> [指示]
**1)** カンツバキの本文によると、カンツバキの花期はいつからいつまでですか。
**2)** 次の(a)〜(c)がカンツバキの本文の内容と合っているかどうかを、はいかいいえで答え、判断の根拠となる本文の言葉をそのまま引用してください。
(a) カンツバキは落葉低木である。
(b) 江の島では、サムエル・コッキング苑で植栽されたカンツバキを見ることができる。
(c) カンツバキの葉は対生する。
**3)** カンツバキの本文を、最後の文の次から書き続けてください。

> [本文]
******

江の島の植物・カンツバキ
2023年12月10日 (坪倉兌雄)
カンツバキ(寒椿)Camellia sasanqua ‘Shishigashira’は、ヤブツバキとサザンカの交雑種とされる園芸品種で、常緑低木。品種名はシシガシラ(獅子頭)で日本固有種、関東では一般にカンツバキと呼ばれ、刈り込みに強いことから、庭木や垣根などにもよく使われています。江の島では、参道わきや神社境内、サムエル・コッキング苑、緑地広場や龍野ヶ丘広場などで、植栽されたカンツバキを見ることができます。樹高は1~3㍍、樹皮は灰褐色で平滑、本年枝の若い枝には短毛があります。葉は互生し、長さ2.5~6㌢の長楕円形で、先端は尖り、基部はくさび形、表面は光沢のある濃緑色で裏面は淡緑色、ふちに鈍い鋸歯があり、葉縁はやや裏側に反り返ります。花期は 11月から翌年の2月、花は桃紅色の八重咲で直径6~8㌢。

******

> [表示される情報]
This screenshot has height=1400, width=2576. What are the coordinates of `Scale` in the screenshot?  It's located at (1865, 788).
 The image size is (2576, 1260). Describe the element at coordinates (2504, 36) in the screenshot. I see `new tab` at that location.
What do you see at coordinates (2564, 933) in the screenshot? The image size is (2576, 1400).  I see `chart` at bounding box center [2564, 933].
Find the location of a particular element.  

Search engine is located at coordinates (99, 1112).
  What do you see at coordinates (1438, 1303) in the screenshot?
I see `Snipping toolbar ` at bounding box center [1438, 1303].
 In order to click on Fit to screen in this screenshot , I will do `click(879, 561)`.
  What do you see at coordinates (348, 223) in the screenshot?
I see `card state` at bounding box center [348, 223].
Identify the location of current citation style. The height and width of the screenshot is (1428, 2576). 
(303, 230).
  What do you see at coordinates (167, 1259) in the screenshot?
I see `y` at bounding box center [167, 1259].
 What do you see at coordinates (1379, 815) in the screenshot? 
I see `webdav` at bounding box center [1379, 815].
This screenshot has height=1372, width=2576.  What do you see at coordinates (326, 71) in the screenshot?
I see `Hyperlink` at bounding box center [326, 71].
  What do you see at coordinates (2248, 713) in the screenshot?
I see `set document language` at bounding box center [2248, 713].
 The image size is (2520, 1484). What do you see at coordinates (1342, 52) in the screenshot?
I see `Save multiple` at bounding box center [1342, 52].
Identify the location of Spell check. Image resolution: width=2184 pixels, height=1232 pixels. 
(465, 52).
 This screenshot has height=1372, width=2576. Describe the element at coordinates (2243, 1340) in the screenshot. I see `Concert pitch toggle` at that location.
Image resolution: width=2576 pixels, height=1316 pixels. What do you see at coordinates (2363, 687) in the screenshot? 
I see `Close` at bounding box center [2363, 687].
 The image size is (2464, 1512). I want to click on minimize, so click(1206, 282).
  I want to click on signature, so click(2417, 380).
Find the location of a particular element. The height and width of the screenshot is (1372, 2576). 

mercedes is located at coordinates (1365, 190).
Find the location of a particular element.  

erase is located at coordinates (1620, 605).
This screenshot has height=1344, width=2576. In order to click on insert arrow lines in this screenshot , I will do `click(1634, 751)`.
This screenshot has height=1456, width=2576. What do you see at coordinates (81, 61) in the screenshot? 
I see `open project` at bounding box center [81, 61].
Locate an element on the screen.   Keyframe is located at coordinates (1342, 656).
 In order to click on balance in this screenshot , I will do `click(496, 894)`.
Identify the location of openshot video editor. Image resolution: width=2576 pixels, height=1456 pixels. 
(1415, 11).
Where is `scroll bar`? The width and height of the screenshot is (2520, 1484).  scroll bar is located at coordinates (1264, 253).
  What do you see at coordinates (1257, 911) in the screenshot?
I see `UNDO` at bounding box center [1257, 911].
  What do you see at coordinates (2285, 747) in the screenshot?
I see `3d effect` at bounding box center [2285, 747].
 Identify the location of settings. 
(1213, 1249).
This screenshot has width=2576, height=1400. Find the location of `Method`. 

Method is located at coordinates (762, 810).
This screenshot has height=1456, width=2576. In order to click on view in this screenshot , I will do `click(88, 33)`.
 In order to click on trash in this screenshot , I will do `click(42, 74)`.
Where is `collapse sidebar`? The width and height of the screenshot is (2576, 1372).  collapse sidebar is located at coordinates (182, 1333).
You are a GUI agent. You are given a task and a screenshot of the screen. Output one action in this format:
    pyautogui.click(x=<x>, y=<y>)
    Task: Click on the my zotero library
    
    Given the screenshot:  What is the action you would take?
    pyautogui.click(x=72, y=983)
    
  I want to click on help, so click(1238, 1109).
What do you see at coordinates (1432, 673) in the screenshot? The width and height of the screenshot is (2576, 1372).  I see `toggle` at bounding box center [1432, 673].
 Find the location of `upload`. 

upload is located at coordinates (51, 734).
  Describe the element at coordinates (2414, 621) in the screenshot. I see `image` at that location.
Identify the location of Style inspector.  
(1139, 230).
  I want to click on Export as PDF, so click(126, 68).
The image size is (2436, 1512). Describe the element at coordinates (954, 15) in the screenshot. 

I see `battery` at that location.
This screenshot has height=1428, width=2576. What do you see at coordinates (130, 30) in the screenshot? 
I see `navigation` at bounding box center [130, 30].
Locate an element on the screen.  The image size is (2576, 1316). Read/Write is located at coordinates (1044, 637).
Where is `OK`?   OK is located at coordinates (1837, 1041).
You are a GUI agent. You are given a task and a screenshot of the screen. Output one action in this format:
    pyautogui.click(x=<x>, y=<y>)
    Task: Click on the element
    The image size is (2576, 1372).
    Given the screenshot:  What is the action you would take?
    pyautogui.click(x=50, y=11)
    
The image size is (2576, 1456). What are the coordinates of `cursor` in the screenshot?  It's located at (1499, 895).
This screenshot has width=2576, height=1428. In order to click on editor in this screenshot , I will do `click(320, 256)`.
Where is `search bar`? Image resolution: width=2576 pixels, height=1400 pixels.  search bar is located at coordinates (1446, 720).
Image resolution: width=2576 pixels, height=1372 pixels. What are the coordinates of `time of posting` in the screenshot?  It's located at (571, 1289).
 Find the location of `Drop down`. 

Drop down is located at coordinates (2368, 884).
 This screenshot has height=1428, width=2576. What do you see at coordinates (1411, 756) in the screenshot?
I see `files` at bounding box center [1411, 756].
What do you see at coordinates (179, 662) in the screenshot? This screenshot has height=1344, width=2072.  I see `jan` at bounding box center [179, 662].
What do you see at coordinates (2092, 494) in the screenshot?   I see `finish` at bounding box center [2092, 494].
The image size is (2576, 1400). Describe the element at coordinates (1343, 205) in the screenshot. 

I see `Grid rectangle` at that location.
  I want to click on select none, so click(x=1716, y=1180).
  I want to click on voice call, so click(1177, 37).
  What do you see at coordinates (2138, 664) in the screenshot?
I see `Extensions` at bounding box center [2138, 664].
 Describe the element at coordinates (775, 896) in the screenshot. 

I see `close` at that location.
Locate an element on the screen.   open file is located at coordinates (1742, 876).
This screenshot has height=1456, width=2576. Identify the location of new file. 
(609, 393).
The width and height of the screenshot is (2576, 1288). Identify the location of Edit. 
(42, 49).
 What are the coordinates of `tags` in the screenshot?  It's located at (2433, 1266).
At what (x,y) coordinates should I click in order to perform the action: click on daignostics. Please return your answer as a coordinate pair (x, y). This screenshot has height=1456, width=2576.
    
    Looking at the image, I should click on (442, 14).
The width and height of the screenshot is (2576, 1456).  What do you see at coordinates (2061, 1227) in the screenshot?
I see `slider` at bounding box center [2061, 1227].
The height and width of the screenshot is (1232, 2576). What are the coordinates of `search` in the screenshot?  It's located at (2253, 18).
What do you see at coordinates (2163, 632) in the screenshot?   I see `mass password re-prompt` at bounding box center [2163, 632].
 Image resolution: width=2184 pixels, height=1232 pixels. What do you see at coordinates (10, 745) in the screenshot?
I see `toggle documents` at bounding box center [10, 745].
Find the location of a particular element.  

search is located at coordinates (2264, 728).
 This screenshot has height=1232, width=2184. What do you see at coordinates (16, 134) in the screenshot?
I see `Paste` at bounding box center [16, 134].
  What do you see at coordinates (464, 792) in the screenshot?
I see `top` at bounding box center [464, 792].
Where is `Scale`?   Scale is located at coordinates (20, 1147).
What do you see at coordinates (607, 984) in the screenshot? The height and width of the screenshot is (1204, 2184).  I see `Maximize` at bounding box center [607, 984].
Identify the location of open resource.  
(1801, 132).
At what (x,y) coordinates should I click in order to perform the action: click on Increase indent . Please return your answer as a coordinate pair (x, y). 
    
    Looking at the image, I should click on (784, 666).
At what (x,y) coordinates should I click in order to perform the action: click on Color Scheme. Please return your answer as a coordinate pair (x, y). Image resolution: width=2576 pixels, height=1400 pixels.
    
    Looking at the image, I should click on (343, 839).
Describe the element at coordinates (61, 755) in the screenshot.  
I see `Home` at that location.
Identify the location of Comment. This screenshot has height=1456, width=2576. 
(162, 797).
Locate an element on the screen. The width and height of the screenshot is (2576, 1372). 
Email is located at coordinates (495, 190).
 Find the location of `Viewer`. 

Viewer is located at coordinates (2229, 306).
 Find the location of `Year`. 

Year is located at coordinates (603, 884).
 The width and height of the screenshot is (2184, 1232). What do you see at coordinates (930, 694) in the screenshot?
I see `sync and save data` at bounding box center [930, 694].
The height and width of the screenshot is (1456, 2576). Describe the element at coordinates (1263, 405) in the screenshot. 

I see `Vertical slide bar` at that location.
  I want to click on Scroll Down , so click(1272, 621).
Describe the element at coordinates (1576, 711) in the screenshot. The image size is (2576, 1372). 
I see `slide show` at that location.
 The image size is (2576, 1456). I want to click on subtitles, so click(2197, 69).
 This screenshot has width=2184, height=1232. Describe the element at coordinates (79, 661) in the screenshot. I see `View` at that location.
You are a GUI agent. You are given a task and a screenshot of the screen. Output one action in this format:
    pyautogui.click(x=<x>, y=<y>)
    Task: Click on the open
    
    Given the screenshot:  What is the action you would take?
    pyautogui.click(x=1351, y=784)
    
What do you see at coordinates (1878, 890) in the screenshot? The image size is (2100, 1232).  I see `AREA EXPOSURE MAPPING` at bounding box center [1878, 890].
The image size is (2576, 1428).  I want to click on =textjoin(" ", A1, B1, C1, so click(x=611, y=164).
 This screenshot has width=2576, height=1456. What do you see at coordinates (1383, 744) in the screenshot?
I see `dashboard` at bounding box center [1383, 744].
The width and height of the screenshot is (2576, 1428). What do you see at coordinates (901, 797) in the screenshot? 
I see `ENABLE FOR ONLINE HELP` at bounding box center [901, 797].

******

> [演習の結果]
**1)** 11月から翌年の2月までです。

**2)**
(a) いいえ。「常緑低木」
(b) はい。「サムエル・コッキング苑、緑地広場や龍野ヶ丘広場などで、植栽されたカンツバキを見ることができます」
(c) いいえ。「葉は互生し」

**3)**
花弁は10~18個で大小があり、先端は浅く裂けて、ふちは波うちます。白い花を咲かせるサザンカの野生種は、本州の山口県と、四国、九州、沖縄に分布する日本固有種で、ツバキ(Camellis japonica)との交雑によって多くの園芸品種が生み出されてきました。ツバキの花弁は5個で、雄しべが多数あり、花糸の下半分は筒状に合着し、その基部は花弁と合着してカップ状になります。散るときも花弁がバラバラにならないで、そのまま丸ごと落ちます。一方、カンツバキの花弁は多数あり平開し、サザンカと同じで花弁はバラバラになって散ります。これが見分け方のポイントの一つです。サザンカとカンツバキをはっきりと見分けるのは困難であり、本稿ではカンツバキとして紹介させていただきました。カンツバキ(寒椿)の名は寒い季節に咲く花に由来します。常緑で艶のある葉と、冬季にも赤や白などの美しい花を開くことから、庭木、公園樹、盆栽などに、材は詰まって堅く彫刻材や器具材に用いられます。